I have also seen Scrum be inappropriate and not lead to the results I mentioned above:

  1. Management teams. It seems like Scrum could or should work for management teams, but it appears that managers have too much of the following problems to be able to use Scrum:
  • operational responsibilities (non-creative, non-problem-solving work)
  • urgent, legitimate interruptions (e.g. an escalated customer issue)
  • real commitments to events or projects that are calendar based (e.g. a management off-site)
  • ego: they don’t want to follow an apparently rigid process or they are always happy to make exceptions for themselves

Again, one might imagine that Scrum _should_ work to help resolve these issues, but unfortunately I have never seen it able to do so in this context.
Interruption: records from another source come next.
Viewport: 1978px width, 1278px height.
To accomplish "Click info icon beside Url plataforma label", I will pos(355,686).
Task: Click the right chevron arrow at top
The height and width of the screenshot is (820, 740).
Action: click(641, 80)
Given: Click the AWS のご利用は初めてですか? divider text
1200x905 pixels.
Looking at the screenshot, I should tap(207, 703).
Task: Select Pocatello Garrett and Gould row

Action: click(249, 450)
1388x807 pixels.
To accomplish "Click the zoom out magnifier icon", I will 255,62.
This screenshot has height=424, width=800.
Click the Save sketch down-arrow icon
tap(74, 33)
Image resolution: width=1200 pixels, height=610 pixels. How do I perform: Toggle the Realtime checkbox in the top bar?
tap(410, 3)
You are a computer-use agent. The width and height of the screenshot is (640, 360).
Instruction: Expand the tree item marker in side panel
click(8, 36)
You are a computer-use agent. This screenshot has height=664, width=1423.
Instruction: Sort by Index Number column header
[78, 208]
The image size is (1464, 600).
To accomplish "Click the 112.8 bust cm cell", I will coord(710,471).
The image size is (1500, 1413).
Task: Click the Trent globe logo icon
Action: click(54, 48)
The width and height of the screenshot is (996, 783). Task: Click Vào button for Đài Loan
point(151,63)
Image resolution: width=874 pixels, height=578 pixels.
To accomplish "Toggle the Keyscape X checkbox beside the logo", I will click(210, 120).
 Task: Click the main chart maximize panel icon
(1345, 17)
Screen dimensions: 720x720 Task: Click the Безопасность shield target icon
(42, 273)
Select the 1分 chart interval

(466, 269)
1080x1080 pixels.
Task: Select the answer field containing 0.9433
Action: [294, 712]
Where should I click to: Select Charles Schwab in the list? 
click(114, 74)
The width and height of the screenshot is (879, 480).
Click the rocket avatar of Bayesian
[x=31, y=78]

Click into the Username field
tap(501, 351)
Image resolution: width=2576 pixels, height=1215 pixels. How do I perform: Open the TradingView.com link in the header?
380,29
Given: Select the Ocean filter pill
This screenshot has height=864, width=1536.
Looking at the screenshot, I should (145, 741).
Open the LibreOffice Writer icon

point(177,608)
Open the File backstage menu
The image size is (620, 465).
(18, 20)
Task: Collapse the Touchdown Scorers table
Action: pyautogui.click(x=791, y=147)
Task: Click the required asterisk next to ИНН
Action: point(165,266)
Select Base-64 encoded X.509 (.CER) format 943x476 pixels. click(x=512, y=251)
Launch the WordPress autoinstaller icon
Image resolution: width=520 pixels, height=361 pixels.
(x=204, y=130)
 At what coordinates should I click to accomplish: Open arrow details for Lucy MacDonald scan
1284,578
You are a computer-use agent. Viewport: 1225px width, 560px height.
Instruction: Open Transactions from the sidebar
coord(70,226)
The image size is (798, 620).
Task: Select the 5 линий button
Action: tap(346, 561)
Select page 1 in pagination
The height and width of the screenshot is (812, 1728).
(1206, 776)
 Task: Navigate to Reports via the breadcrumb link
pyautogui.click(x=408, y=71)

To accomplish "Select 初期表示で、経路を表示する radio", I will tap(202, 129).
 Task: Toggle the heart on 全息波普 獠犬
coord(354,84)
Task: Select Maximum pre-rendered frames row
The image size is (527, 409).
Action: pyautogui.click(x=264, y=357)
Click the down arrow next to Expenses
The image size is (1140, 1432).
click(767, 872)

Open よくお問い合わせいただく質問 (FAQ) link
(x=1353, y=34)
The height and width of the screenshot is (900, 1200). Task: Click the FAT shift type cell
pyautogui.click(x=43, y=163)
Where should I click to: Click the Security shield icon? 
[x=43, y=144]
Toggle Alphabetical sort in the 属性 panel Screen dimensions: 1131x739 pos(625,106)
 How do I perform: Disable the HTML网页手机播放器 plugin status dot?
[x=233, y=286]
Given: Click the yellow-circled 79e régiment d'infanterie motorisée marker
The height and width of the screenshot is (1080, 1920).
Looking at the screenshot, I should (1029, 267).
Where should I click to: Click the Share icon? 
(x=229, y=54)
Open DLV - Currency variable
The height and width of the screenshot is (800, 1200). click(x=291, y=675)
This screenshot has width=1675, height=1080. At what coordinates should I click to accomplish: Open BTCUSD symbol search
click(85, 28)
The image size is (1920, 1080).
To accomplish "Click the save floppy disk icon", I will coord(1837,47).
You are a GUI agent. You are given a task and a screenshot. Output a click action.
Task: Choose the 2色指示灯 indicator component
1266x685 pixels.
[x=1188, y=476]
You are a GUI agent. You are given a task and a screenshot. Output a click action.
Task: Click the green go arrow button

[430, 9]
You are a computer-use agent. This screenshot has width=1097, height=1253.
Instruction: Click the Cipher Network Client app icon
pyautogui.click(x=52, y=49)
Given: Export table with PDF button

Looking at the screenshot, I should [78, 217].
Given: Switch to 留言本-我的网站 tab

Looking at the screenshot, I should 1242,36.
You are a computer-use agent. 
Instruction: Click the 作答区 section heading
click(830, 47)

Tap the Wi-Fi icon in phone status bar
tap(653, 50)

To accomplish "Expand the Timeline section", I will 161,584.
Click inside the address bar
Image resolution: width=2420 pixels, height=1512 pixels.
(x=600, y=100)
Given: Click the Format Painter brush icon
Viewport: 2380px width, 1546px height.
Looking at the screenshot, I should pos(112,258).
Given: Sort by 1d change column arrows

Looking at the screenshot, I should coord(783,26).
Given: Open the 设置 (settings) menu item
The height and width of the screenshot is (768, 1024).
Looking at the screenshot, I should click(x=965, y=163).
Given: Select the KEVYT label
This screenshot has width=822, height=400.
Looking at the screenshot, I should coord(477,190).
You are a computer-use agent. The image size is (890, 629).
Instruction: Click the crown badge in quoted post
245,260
  1. Small teams/projects. Scrum is too heavy for teams less than 5 people or for projects shorter than 2 months in total duration. Those numbers aren’t meant to be hard and fast, but when I’ve seen small teams/projects attempt to do Scrum they _always_ end up breaking lots of the rules partly because they can and partly because they must. That said, some folks have created “Personal Scrum” and other variants.
  2. Purely operational work. There just isn’t enough creativity/problem-solving to make the Sprint an appropriate process element, nor the Product Backlog an appropriate organizing mechanism. I have seen some operational environments get some benefit from doing regular retrospectives, but just doing retrospectives is not Scrum in my book. My experience with Kanban is still a little limited, but it seems to be an appropriate approach for these environments.
  3. Organizations where there is very little need to change. I’ve spent some time working with big profitable banks to adopt Agile and without exception, they just can’t wrap their minds around the need for Scrum… because they are already so successful as a business. The general attitude is that Scrum is popular therefore we will call what we are doing “Scrum”, but it really isn’t. It’s Scrummerfall and Scrum-Butt wrapped up in the terminology of the framework. They will adopt some Agile practices and get very modest benefits. I have seen minor improvements in team morale and minor improvements in quality and productivity, but certainly not anything near to what is possible for improvements. When we do assessments in this type of environment, we see Value Stream maps with waste at the 80-90% level so there is huge room for improvement… but it just doesn’t happen.

Scrum can definitely transform the world of product development. It can definitely act as a catalyst to get teams and organizations out of crisis. But that isn’t the whole world of work. I’m also concerned about the idea of using the framework for general project management. There might be some good practices that are part of Scrum that would also be valuable in general project management (e.g. regular retrospectives, daily team meetings) but that doesn’t make it a general project management framework.

I don’t claim that any of the above observations are “correct”. That’s partly why I am sharing – I would love to have a good discussion here about this because I think it is critical for us as Agilists to be able to answer this question well when we are asked: “what is Scrum good for?” – particularly since it is by far the most popular Agile method.

I would love to hear other people’s observations about where Scrum works well (as I have defined “well” above) vs. where it either is only a modest improvement to existing approaches or where it might even not work at all.